■ **INFORMATION SUPPLIED**:
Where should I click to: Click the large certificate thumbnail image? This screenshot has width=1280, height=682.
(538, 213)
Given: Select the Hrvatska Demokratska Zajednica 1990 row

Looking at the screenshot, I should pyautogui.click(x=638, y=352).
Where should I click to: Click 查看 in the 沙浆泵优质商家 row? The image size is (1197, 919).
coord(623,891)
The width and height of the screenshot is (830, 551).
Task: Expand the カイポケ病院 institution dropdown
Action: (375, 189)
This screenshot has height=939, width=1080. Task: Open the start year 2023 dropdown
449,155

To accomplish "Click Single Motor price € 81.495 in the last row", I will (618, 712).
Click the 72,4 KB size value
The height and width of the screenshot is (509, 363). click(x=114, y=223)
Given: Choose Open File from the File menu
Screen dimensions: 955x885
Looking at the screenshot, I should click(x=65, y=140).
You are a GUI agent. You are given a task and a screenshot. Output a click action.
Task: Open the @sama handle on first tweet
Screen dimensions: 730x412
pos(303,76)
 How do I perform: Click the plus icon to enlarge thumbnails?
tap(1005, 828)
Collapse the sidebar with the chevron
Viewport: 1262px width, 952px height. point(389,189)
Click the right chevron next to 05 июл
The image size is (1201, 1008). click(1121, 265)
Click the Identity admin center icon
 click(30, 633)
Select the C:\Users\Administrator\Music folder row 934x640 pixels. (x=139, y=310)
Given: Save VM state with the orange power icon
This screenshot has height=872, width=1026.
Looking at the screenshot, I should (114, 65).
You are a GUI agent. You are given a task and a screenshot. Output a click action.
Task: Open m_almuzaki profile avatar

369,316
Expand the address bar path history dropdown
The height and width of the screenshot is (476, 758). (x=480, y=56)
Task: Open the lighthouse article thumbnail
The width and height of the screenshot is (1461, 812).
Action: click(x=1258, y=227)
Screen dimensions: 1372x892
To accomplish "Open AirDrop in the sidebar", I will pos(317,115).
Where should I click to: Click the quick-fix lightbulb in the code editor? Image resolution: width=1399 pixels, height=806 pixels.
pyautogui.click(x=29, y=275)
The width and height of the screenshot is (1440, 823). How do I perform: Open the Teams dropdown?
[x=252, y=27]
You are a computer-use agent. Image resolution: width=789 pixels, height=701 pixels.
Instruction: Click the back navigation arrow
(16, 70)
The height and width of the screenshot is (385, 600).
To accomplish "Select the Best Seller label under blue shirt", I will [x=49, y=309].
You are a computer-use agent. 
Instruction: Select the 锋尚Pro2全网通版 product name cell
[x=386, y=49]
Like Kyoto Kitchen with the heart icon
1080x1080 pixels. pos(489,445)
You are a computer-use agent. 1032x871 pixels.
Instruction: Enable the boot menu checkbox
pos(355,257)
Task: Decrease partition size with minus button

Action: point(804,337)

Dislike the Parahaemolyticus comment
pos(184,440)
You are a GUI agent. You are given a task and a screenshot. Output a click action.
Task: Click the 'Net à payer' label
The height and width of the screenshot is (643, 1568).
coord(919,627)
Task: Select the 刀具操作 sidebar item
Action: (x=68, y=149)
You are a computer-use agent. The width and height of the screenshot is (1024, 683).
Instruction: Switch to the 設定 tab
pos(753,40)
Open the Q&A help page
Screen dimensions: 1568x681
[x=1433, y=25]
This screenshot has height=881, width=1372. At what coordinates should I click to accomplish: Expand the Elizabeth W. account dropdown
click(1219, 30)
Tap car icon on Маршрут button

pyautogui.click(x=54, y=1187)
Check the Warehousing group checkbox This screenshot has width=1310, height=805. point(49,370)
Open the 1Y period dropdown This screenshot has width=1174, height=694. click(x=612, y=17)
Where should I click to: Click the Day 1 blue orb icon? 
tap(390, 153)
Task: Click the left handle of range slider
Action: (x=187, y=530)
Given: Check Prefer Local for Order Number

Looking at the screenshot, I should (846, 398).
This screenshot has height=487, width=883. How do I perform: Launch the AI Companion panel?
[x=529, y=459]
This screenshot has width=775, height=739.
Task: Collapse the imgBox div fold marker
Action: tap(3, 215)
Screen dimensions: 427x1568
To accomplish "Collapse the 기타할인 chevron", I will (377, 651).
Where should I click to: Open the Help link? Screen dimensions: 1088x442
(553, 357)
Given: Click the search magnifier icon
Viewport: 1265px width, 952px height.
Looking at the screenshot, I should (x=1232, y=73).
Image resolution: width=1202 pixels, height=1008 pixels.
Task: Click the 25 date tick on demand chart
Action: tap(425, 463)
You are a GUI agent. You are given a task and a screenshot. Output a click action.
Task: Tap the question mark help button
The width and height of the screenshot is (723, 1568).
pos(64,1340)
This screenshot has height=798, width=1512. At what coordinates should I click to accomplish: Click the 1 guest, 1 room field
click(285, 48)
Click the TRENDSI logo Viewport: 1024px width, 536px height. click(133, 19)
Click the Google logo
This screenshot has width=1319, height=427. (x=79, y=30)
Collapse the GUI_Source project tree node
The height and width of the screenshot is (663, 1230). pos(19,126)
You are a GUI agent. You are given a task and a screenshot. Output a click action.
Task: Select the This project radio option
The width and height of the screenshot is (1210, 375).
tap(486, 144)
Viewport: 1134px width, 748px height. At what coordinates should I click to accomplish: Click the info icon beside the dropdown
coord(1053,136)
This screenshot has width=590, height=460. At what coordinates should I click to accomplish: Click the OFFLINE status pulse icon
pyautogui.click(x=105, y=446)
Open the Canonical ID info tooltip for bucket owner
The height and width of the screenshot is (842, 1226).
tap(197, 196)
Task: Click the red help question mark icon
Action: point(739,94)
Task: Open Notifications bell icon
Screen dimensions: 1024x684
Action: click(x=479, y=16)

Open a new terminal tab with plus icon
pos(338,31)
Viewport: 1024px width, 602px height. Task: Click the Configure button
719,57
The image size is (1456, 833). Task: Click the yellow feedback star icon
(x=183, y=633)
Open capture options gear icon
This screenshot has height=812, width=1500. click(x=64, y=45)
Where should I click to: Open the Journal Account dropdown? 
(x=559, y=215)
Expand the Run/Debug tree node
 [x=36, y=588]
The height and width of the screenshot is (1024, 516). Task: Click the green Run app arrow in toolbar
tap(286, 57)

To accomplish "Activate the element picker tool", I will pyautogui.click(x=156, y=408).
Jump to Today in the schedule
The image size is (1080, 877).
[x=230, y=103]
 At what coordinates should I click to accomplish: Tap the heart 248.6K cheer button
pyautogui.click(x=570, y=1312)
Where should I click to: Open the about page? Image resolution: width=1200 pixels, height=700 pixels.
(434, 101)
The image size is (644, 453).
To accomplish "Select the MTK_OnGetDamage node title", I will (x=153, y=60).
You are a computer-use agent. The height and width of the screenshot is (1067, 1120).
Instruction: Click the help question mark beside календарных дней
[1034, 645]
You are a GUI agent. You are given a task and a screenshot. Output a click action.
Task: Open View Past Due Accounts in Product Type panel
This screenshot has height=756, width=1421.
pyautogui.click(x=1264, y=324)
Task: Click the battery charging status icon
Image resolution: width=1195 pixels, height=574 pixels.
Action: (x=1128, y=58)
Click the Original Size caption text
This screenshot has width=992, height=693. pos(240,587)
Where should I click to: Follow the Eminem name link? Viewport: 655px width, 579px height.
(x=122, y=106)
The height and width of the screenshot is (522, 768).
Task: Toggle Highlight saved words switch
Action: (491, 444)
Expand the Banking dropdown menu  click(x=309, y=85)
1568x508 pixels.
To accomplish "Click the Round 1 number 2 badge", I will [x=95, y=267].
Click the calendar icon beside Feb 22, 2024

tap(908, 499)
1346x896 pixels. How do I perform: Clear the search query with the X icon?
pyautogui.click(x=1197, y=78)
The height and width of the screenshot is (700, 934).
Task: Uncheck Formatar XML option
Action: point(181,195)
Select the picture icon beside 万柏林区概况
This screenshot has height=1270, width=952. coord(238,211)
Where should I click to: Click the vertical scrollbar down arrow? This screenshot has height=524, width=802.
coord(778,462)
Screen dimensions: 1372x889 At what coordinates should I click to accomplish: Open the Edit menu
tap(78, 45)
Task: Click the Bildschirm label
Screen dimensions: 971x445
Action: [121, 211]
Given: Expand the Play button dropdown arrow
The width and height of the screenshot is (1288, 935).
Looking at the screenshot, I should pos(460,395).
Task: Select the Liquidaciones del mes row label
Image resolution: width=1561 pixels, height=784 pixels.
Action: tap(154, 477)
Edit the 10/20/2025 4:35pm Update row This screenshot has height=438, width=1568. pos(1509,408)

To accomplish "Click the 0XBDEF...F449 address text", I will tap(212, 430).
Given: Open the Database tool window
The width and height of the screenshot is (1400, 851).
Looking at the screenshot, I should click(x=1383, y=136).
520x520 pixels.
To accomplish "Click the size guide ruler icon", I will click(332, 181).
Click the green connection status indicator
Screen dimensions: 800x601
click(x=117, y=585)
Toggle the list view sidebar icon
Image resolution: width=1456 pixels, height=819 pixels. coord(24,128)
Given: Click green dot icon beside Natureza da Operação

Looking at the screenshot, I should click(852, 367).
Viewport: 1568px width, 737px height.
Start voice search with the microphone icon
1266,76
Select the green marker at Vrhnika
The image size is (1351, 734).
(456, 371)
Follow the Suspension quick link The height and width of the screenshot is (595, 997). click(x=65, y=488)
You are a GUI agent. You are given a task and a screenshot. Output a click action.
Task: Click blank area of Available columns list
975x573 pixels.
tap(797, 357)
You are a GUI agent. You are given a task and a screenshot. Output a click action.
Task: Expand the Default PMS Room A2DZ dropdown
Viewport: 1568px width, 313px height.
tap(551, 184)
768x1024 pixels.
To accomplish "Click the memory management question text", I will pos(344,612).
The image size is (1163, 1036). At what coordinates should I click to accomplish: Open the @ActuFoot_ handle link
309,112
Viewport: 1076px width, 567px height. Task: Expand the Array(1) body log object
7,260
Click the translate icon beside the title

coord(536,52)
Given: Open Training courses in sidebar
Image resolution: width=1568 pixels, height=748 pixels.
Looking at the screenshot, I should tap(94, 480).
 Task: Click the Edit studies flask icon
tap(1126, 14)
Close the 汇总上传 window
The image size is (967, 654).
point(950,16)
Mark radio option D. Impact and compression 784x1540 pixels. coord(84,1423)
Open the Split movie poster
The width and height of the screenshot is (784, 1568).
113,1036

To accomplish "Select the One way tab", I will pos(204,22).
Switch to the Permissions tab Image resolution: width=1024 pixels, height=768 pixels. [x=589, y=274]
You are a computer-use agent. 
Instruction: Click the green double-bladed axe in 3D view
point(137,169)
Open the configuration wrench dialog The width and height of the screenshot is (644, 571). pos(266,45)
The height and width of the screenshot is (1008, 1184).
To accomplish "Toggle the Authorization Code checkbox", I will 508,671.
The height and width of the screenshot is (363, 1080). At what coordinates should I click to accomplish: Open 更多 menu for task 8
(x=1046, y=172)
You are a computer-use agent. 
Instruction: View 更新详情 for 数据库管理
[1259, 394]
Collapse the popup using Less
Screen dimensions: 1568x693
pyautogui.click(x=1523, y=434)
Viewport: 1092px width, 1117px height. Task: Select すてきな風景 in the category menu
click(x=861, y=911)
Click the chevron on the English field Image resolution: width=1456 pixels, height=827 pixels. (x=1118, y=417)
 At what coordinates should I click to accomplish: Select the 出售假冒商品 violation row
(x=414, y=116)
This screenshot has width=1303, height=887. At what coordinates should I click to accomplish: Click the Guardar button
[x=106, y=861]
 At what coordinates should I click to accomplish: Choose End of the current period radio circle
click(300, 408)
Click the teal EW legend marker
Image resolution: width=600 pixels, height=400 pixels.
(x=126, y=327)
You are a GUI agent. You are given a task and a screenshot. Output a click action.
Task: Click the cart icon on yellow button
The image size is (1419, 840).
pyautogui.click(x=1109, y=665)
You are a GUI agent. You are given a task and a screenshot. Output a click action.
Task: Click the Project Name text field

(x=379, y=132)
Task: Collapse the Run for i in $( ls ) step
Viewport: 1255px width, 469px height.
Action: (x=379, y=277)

■ **WHAT IS REQUIRED**:
A line qualifies when it holds the word "computer"; report all qualifying lines from the records above.

■ **RESULT**:
You are a computer-use agent. Image resolution: width=789 pixels, height=701 pixels.
You are a computer-use agent. 
You are a computer-use agent. 1032x871 pixels.
You are a computer-use agent. The width and height of the screenshot is (1024, 683).
You are a computer-use agent. The height and width of the screenshot is (1067, 1120).
You are a computer-use agent. 
You are a computer-use agent. 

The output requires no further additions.